E-Invoice Pricing in Saudi Arabia: A Complete 2026 Cost Comparison

The first question every Saudi business owner asks when shopping for an e-invoicing system is: how much will it cost me?

But the answer isn’t a single number. Prices vary widely between providers, and what looks cheap upfront can quickly become expensive once you factor in the hidden costs: ZATCA integration fees, per-invoice add-ons, technical support tiers, and training charges.

This guide breaks down the real cost of electronic invoice systems in Saudi Arabia for 2026, not just the monthly subscription, but every riyal you’ll actually spend, so you can make a decision based on clear numbers.

AT A GLANCE

Key numbers before choosing an e-invoicing system

99–999
Typical monthly price in SAR
15%
VAT added on top of the subscription
5
Factors that drive total cost
3
Pricing models in the Saudi market
Approximate ranges for ZATCA-certified e-invoicing systems in the Saudi market, 2026.

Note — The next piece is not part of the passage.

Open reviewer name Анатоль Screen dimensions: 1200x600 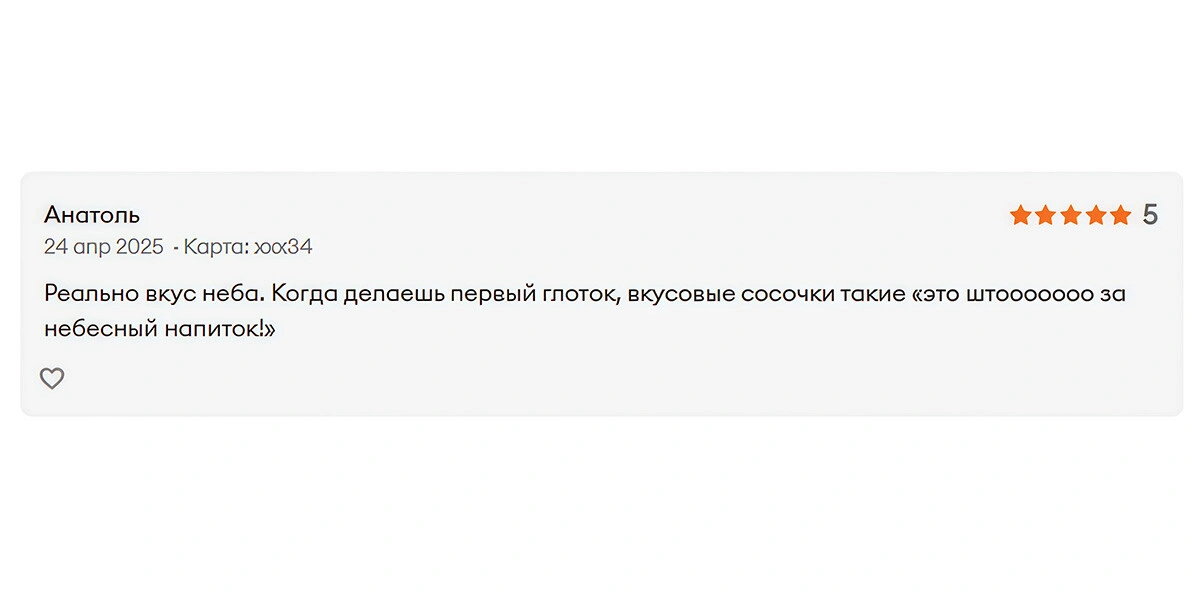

What does “e-invoice pricing” actually mean?

When you search for e-invoice pricing, you’re looking for the cost of the software or system that lets you:

  • Issue electronic invoices that comply with Saudi e-invoicing requirements
  • Integrate with the ZATCA Fatoora platform under Phase 2 (integration phase)
  • Generate tax invoices and simplified tax invoices with every mandatory field
  • Issue debit notes and credit notes electronically
  • Produce the QR code and cryptographic stamp on every invoice

There’s a fundamental difference between a pure billing tool (which only issues invoices and connects to ZATCA) and a full accounting platform that includes e-invoicing as part of a wider system. The gap in price, and value, is significant.

The factors that determine e-invoicing system pricing

Before you compare prices, understand the variables that influence total cost:

1. Monthly invoice volume

Some systems price by the number of invoices you issue each month. A business that produces 50 invoices a month pays far less than one issuing 5,000. Know your real volume before you compare quotes.

2. Number of users

Most systems price by user seat. If you have a single accountant, the cost stays low. If you have a sales team of 10 people who all need to issue invoices, the bill climbs quickly.

3. Level of integration

A system that only connects to ZATCA is cheaper than one that connects to ZATCA + your bank + your point-of-sale + your e-commerce platform.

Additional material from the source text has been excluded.